- **GIVEN PASSAGE**

· · · ·

When visitors to New York, or even some residents, are asked about landmark, historic or architecturally striking buildings here, they'll probably mention the Empire State Building, the Chrysler Building, the Woolworth Tower, Grand Central Station, the Guggenheim Museum, the Flatiron Building, and maybe the Museums of Modern Art and Natural History and the United Nations.
Ask them about significant or landmark apartment buildings, however, and most will have to think twice. Most will know the Dakota - but probably more for the fact that John Lennon lived there than for anything else.
The city is full of architecturally significant residential buildings however, many of which are now co-ops and condos. Their history is much less celebrated than their commercial counterparts, but these buildings are innovative nonetheless. Furthermore, architecturally innovative apartment houses are still being built in New York.
Center of Innovation?
Is New York City a center of architectural innovation and experimentation? Opinions among architectural professionals vary.
Architect Daniel Koplowitz of Preservation Design Group in Blauvelt, N.Y., which is in Rockland County, says, "New York is the center of the universe. It has some great schools, like Columbia, and you get the cream of the crop in all aspects of design, including industrial and architectural."
Darius Toraby of Darius Toraby Architects in Manhattan says, "It's the largest metropolis of the world, and you have professionals from all over the world doing work on buildings in this town. All the largest corporations and the most famous families have real estate interests here."
However, Laurie Maurer of architectural firm Maurer and Maurer in Brooklyn says, "There are a few star buildings in New York, but the overall development of design in New York is really very low compared to other parts of the country and other parts of the world. Chicago is the architects' city, but we're not anywhere near that - the typical developer is not interested in doing anything more interesting if it means it'll cost a little more."

· · · ·

- **RAW DATA**
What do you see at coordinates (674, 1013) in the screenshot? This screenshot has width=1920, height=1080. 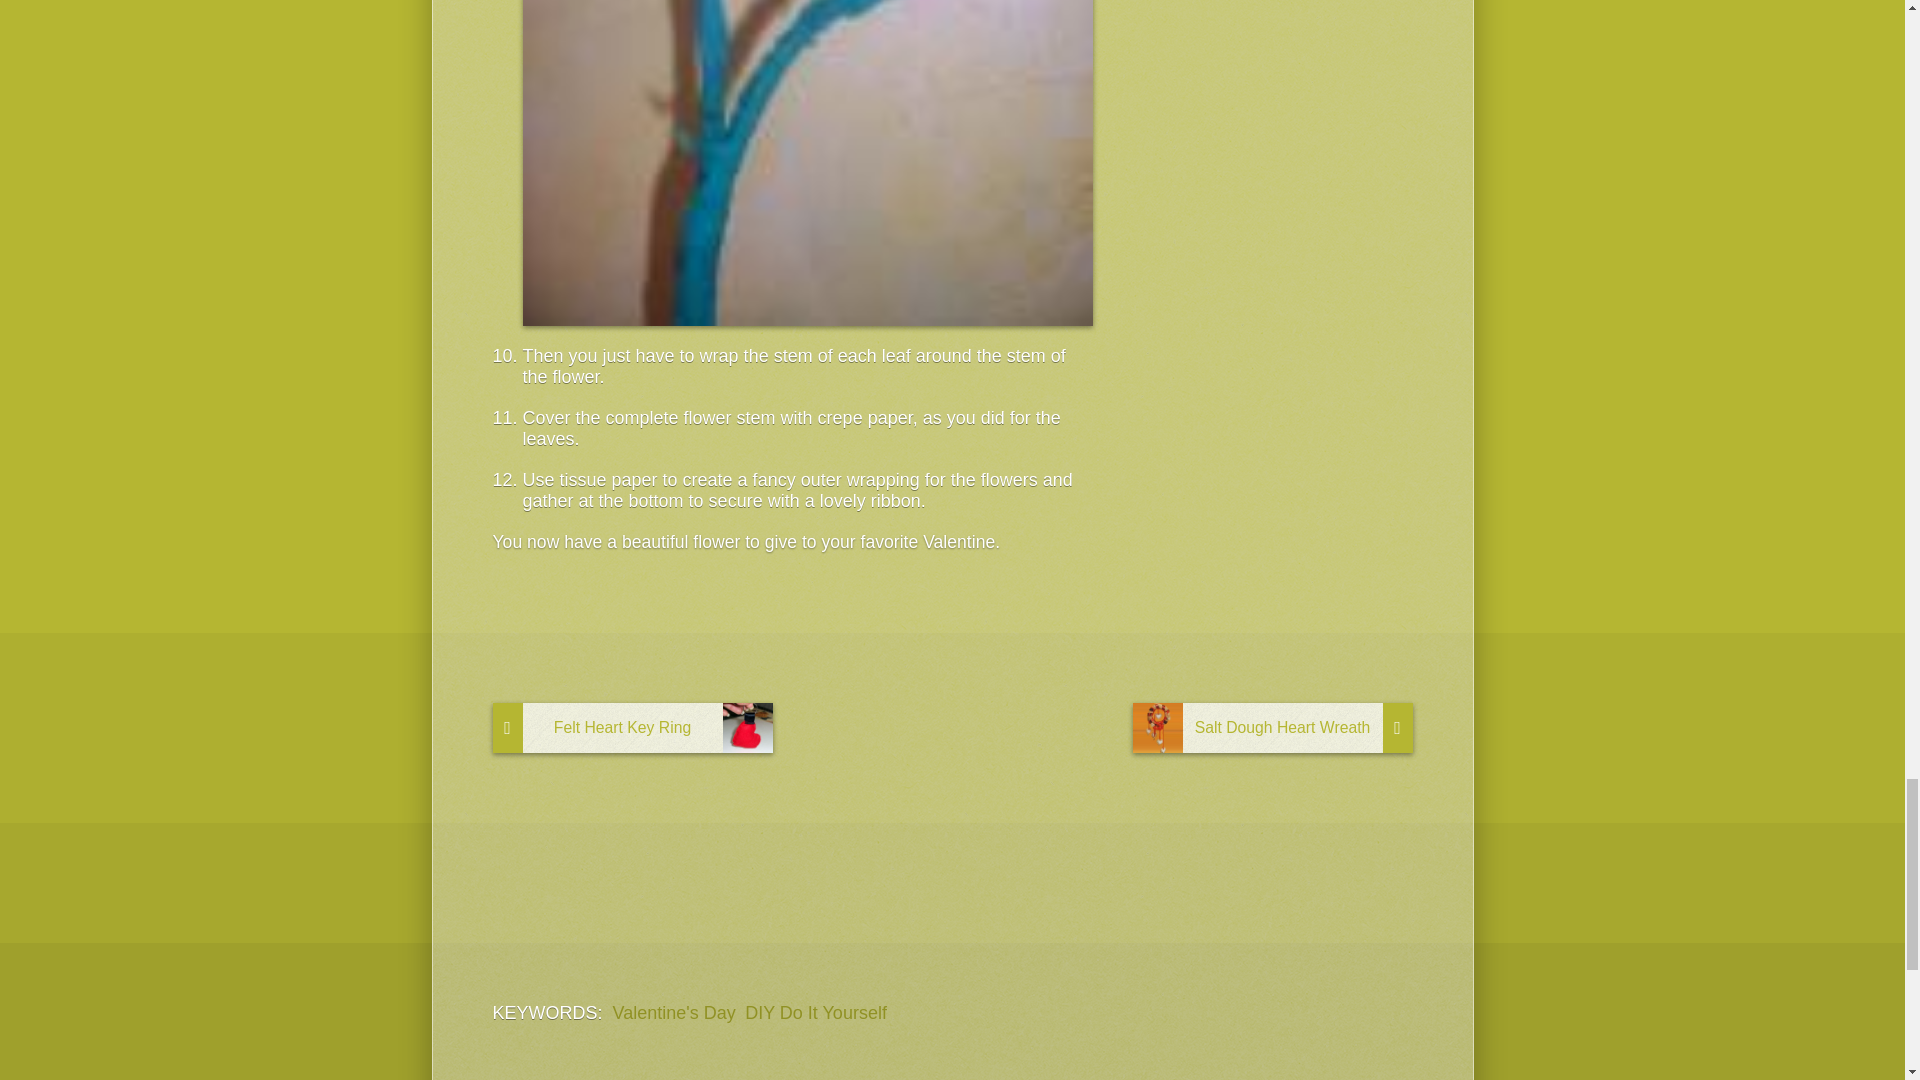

· · · ·

- **WHAT THE EXERCISE ASKS**
In the passage on New York's apartment buildings, which city does Laurie Maurer call "the architects' city"?

- **EXPECTED ANSWER**
Chicago